Saved data entries
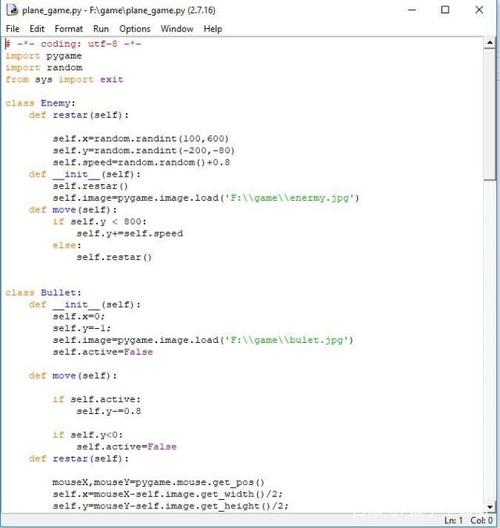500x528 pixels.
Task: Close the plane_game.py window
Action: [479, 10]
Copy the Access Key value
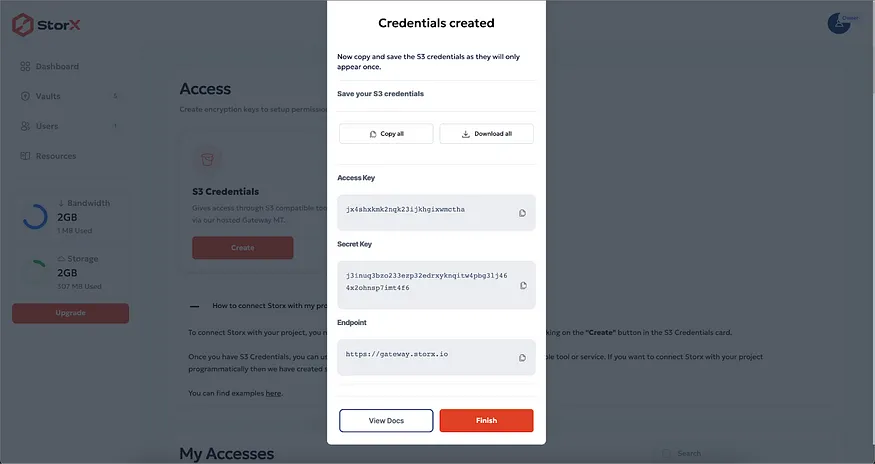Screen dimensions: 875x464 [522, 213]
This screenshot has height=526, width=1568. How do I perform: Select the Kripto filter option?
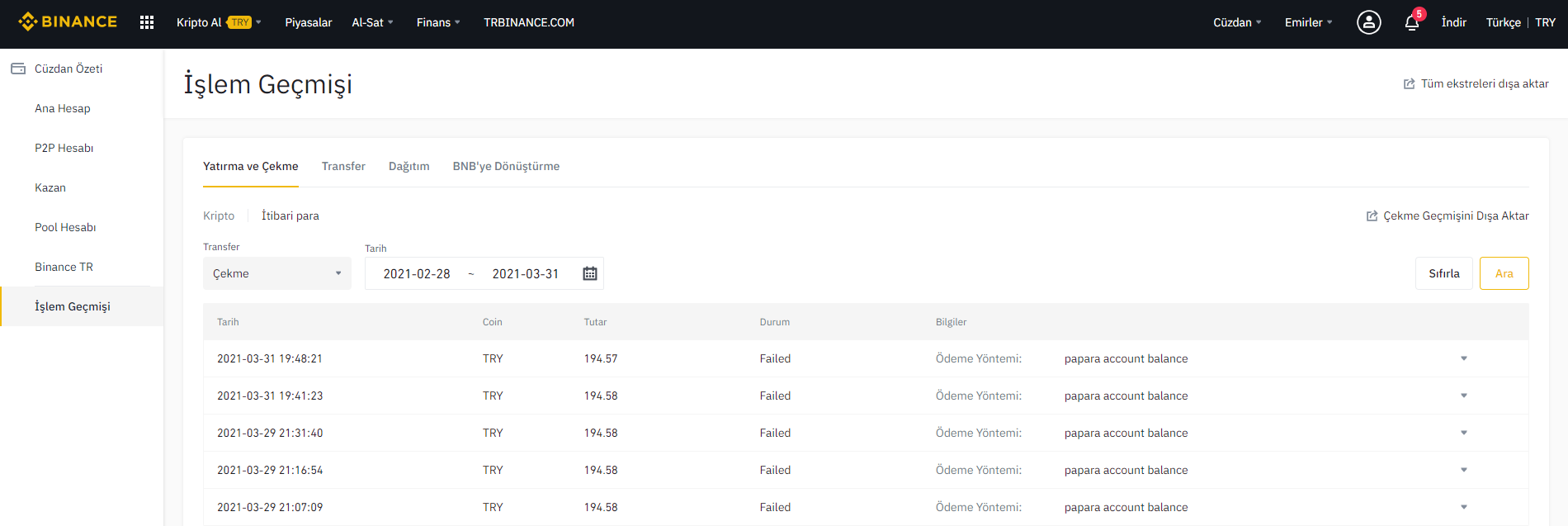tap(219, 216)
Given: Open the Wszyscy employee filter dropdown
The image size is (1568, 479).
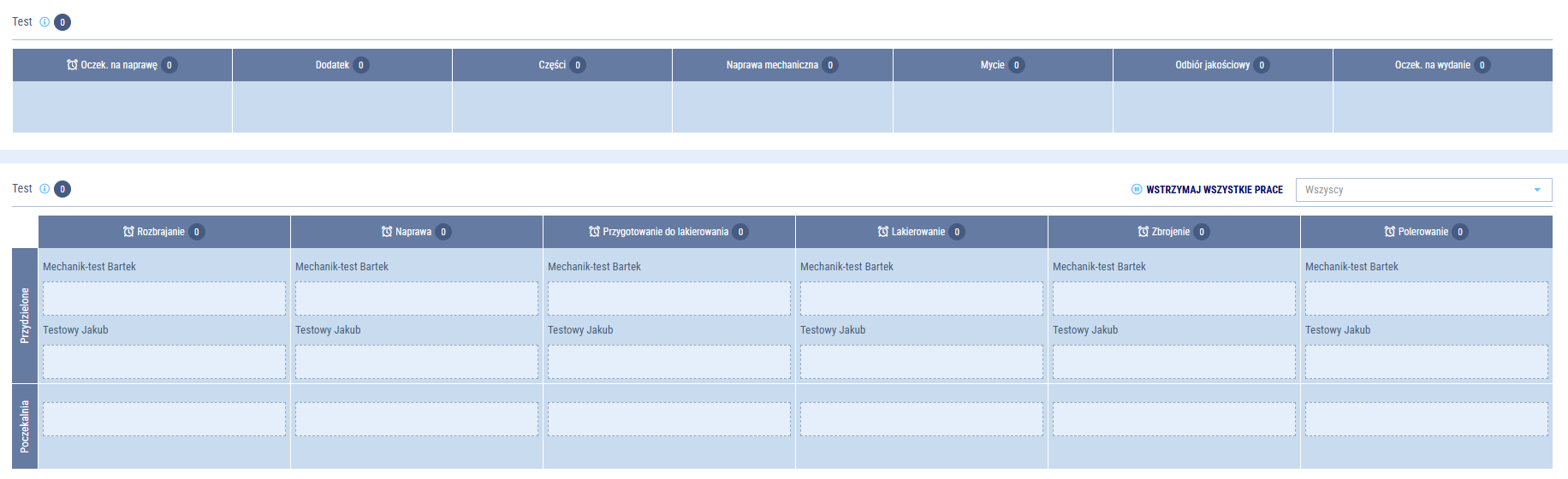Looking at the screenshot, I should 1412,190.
==
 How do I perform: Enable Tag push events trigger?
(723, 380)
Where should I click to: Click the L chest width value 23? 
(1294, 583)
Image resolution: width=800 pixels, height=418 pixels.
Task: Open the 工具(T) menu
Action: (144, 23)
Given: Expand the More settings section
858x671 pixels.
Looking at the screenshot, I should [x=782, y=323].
...
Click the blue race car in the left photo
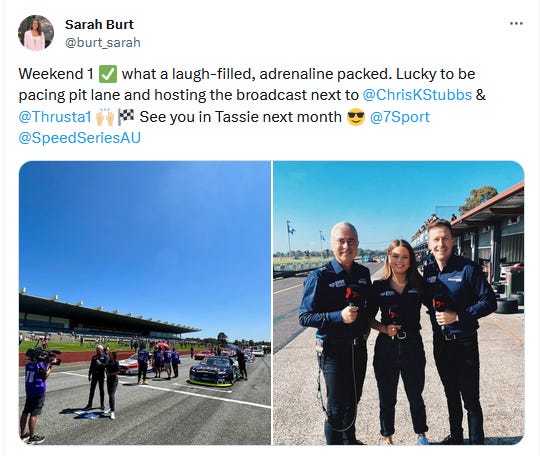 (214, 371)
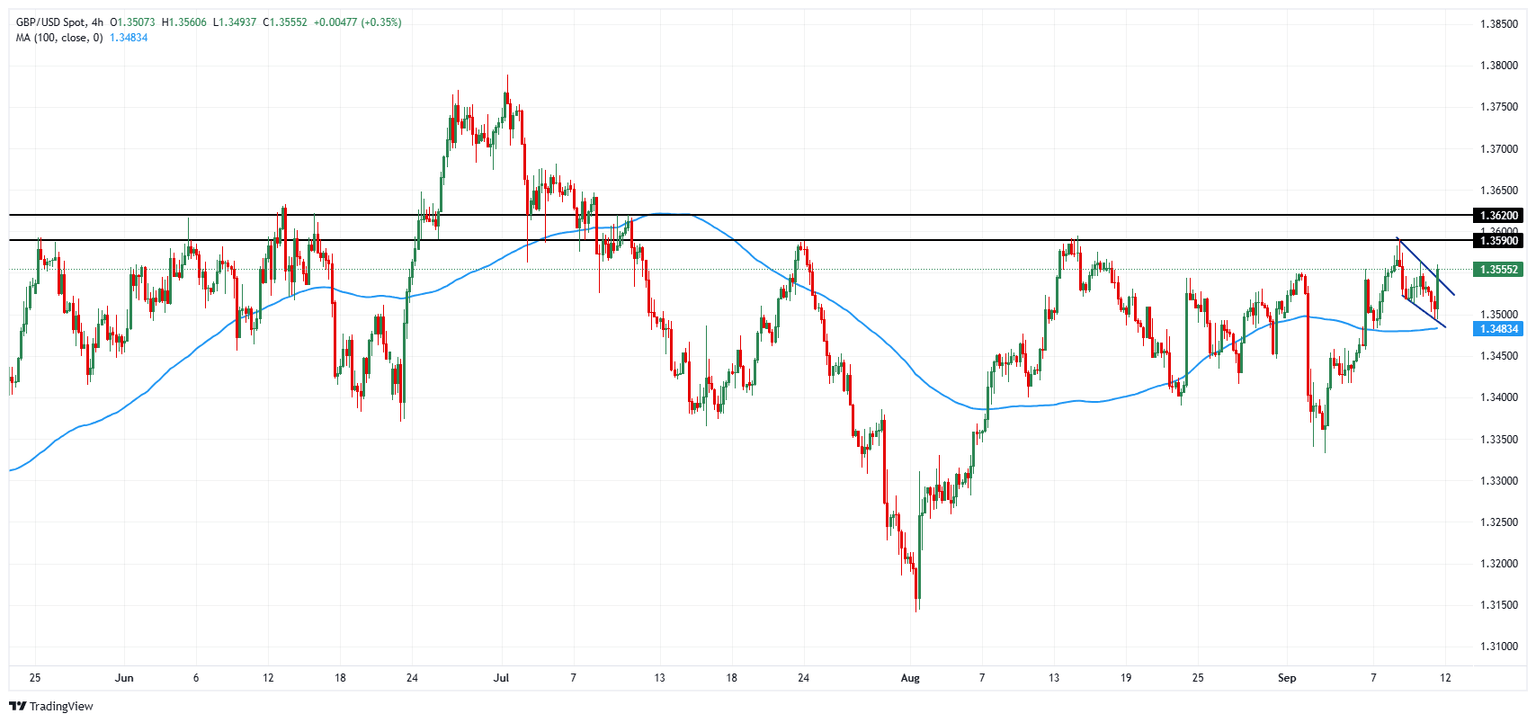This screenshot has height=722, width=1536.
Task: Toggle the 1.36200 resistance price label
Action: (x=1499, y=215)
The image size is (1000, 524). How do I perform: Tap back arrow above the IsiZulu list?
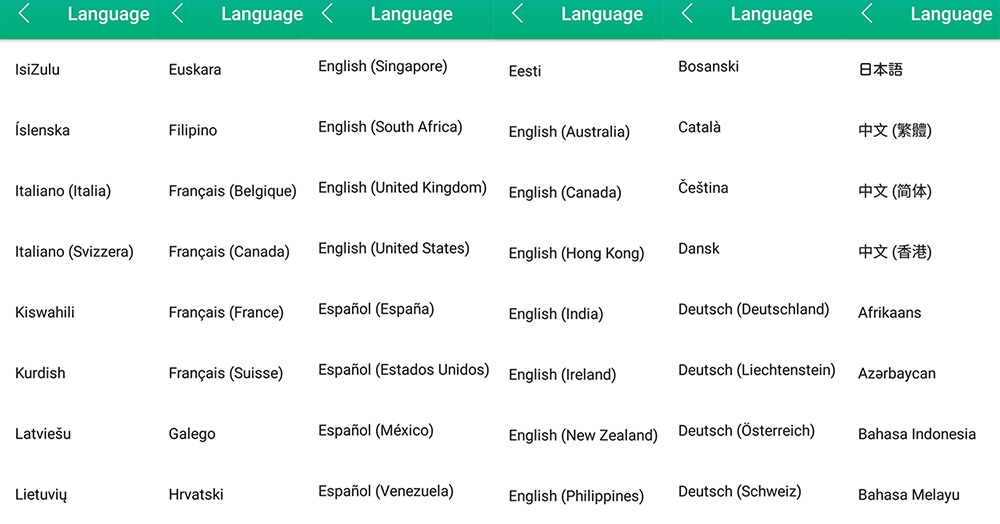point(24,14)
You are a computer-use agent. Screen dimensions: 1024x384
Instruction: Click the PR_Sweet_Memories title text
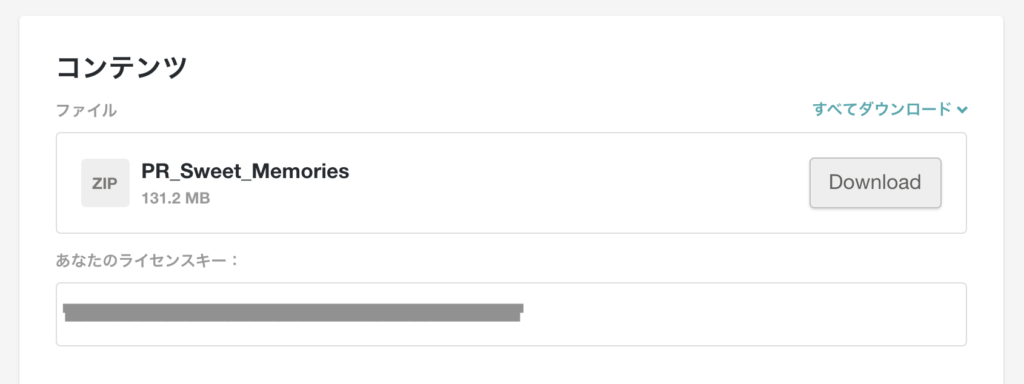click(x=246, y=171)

Task directions: Where a line in the entries holds "Given", copy that line.

Response:
Given: Open the Wszyscy employee filter dropdown
Given: Expand the More settings section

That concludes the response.